§ **Action item**
Within the entries below, every line containing "link" is to be copied.

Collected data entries
== Segment start ==
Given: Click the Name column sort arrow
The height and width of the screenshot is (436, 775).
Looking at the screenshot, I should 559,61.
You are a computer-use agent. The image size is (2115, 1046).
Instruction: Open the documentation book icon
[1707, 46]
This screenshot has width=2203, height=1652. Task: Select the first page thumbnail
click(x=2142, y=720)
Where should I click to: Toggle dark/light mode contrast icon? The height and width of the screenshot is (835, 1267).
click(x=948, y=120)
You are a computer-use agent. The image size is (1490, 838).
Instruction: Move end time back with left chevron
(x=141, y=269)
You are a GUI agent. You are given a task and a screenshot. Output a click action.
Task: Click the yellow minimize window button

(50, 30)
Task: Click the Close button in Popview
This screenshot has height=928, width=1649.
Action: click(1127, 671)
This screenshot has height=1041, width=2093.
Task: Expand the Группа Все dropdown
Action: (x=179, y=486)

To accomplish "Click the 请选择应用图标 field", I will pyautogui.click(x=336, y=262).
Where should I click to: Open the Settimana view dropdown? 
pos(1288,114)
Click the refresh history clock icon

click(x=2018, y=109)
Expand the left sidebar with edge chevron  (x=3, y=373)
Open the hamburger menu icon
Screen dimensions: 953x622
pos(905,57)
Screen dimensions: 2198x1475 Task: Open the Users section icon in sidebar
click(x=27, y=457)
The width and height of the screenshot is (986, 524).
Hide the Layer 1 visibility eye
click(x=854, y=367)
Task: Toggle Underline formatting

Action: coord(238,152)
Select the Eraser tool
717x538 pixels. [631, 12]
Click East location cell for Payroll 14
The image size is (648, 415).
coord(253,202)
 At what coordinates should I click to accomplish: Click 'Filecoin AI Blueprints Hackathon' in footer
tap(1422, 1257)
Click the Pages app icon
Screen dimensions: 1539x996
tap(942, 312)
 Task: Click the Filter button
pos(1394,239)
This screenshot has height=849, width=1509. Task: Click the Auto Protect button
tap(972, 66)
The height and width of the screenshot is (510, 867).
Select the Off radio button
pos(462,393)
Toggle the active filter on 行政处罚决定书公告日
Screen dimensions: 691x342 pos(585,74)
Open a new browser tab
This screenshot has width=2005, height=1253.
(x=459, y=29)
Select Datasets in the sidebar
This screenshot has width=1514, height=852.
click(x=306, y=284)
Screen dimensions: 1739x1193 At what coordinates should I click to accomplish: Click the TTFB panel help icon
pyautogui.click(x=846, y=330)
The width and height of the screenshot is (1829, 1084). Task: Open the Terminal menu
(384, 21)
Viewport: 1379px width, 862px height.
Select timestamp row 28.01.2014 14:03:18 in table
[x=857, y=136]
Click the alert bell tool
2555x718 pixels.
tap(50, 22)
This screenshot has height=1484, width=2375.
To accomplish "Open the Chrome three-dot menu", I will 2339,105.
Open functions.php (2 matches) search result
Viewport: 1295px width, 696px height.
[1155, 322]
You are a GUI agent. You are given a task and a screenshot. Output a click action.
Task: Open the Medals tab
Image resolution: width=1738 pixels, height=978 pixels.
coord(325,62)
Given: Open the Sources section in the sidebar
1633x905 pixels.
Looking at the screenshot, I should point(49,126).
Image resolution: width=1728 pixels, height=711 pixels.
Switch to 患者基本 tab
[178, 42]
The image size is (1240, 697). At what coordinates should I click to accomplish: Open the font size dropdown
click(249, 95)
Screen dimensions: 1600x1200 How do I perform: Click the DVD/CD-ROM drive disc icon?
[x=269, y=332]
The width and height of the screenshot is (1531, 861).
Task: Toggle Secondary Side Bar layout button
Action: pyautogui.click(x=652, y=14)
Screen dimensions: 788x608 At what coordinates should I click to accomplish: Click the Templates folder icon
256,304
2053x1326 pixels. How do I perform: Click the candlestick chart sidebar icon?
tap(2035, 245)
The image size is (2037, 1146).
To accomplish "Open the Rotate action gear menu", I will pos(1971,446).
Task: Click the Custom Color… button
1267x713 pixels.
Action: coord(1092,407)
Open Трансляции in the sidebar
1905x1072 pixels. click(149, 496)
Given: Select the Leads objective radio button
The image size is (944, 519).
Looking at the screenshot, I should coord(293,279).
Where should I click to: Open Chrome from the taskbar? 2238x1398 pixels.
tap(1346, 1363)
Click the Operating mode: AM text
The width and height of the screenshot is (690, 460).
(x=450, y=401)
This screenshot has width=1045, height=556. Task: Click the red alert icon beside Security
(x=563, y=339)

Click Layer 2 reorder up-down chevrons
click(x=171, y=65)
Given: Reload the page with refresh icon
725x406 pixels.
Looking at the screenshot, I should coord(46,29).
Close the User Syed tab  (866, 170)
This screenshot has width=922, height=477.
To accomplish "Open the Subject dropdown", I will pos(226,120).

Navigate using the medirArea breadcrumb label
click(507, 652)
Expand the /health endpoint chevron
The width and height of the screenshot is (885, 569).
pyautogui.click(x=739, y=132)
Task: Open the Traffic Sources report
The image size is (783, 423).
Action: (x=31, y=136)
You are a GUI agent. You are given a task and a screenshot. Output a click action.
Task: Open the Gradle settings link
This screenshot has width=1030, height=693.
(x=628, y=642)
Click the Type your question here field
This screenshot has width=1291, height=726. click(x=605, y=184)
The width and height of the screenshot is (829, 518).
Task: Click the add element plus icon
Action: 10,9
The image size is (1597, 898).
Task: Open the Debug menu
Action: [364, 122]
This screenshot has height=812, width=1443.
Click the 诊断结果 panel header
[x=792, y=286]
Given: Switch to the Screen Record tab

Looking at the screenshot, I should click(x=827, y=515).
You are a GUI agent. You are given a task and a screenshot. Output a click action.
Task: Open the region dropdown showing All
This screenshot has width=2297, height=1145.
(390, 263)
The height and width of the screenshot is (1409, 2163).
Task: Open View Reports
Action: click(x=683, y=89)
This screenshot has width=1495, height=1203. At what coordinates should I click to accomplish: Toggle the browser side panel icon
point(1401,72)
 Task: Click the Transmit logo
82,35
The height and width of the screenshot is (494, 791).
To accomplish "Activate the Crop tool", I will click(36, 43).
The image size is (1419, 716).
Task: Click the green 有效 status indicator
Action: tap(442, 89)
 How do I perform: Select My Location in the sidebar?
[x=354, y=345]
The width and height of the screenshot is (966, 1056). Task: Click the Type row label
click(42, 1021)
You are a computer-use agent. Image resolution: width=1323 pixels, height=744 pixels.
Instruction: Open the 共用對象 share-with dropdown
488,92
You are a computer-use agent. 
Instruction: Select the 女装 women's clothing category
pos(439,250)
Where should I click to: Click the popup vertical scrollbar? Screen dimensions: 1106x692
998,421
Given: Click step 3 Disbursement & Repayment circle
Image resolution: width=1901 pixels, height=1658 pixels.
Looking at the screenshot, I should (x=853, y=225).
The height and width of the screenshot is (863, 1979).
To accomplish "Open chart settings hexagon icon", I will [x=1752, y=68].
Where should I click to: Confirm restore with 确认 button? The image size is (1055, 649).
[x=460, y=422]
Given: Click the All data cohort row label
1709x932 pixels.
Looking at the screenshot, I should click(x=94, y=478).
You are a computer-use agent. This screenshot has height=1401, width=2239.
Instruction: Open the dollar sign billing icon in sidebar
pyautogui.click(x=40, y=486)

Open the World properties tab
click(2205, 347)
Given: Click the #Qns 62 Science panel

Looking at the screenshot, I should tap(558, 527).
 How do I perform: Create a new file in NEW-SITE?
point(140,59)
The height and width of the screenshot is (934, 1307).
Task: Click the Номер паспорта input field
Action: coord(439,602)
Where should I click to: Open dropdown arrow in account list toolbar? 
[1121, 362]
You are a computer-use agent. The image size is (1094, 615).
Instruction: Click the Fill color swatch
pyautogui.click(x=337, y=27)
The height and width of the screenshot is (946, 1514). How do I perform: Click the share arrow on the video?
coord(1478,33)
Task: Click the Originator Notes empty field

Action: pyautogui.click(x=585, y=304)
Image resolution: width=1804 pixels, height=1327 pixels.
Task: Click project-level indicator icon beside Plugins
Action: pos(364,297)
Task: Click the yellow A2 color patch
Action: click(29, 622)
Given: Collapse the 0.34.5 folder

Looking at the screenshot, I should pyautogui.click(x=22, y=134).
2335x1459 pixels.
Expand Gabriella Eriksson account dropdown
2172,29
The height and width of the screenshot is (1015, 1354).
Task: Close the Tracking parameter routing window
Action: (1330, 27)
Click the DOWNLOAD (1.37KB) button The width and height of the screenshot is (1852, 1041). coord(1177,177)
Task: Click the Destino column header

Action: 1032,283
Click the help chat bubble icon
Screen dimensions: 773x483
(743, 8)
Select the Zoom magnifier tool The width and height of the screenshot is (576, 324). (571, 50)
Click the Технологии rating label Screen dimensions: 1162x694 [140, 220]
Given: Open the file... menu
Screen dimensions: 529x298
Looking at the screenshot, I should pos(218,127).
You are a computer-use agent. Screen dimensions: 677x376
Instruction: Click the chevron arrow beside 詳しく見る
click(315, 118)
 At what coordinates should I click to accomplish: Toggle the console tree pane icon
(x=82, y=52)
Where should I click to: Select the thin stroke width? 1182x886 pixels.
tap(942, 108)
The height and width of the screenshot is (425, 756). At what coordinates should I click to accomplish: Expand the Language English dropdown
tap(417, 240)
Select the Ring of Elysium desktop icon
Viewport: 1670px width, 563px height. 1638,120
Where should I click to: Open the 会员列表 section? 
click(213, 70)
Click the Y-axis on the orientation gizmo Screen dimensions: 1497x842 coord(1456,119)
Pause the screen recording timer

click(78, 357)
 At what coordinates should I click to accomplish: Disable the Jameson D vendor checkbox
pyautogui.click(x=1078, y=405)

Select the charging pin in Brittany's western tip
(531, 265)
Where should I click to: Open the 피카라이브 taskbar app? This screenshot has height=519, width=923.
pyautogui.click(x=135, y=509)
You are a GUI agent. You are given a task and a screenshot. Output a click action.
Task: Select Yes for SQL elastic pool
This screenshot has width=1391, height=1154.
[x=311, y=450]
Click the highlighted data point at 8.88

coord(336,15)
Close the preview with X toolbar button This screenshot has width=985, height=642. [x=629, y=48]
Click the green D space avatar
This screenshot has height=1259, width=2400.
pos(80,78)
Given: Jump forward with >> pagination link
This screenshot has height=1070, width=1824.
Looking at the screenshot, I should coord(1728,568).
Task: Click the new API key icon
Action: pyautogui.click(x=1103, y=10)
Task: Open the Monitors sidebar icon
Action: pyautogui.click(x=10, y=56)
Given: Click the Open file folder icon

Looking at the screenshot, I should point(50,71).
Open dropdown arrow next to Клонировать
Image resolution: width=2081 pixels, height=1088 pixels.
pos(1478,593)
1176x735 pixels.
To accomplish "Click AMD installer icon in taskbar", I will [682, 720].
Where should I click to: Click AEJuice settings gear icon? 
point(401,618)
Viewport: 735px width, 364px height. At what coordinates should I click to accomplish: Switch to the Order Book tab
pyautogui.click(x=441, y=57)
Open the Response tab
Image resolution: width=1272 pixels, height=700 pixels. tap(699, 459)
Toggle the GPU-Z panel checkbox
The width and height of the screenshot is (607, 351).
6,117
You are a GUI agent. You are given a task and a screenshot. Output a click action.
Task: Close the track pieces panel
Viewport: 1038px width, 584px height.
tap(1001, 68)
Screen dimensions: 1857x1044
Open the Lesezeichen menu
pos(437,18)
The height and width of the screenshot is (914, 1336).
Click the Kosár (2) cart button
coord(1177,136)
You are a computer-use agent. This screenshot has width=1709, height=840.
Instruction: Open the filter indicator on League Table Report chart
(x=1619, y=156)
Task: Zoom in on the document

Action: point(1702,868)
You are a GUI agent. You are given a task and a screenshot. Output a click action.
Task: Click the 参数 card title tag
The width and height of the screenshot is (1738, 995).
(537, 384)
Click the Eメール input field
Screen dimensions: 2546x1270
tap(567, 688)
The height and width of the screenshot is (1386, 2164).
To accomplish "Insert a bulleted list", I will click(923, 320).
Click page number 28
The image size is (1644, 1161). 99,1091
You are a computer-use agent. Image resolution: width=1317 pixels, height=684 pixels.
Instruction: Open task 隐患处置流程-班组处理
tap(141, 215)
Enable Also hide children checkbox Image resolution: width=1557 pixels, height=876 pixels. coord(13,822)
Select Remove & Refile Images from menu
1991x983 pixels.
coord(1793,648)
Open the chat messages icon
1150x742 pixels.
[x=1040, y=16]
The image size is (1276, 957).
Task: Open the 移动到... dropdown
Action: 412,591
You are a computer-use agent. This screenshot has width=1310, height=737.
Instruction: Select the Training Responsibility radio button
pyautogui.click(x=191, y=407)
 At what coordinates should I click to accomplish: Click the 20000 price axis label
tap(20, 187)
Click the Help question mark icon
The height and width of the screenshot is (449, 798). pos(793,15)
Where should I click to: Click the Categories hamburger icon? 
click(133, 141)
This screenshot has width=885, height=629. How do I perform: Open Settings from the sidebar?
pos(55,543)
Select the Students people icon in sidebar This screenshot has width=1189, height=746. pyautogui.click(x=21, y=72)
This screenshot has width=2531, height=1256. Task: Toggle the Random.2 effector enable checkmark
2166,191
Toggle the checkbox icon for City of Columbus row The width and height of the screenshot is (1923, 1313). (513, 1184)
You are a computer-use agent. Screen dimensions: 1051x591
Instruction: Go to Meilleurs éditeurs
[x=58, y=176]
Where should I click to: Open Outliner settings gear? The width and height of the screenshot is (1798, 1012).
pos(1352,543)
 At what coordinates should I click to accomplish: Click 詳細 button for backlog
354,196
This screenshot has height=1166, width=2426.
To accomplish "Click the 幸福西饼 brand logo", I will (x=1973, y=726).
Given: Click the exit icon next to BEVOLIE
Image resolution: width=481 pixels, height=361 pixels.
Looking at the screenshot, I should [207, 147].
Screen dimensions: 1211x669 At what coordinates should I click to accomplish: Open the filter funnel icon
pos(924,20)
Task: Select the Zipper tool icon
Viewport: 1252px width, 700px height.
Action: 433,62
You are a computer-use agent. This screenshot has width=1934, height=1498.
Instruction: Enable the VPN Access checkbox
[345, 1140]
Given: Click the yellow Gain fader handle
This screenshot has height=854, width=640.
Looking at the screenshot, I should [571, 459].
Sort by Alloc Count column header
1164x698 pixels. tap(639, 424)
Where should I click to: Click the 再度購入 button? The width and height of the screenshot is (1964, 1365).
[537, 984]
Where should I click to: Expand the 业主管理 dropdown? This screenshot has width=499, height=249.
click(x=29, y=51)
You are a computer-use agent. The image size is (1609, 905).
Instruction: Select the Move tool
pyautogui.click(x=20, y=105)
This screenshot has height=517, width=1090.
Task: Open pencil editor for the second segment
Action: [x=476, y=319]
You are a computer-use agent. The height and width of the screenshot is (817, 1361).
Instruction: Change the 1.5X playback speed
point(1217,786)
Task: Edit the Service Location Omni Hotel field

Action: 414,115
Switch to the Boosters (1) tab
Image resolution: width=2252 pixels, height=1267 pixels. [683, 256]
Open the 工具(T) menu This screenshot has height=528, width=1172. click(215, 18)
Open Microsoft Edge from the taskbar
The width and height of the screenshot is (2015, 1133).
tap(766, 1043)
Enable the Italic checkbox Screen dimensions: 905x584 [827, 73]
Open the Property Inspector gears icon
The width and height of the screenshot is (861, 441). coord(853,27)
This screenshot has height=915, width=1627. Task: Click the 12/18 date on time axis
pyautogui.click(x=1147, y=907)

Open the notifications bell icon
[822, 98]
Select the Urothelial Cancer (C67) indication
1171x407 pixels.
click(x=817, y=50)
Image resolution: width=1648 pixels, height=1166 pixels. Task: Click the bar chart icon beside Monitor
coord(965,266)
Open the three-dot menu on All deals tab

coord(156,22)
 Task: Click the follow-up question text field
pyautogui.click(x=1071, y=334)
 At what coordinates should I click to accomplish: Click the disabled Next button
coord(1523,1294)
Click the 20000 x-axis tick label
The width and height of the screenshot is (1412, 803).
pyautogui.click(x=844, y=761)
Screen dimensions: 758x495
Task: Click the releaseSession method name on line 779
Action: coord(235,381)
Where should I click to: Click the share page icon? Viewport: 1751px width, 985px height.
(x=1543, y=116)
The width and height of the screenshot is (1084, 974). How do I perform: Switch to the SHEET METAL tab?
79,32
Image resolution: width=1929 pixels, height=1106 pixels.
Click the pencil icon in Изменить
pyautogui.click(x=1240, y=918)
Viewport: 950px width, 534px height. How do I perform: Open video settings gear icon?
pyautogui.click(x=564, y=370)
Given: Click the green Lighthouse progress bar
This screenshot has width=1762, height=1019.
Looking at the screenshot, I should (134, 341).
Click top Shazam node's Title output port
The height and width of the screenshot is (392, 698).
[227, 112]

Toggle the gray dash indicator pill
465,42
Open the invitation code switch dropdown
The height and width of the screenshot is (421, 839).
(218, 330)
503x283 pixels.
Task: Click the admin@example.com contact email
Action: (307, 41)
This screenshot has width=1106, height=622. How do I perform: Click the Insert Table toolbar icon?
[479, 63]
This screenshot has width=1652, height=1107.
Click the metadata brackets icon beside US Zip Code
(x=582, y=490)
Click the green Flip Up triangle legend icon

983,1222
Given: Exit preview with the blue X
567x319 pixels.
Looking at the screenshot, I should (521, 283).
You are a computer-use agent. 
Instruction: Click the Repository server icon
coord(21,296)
== Segment end ==
§ **Response**
Task: Open the Gradle settings link
Given: Jump forward with >> pagination link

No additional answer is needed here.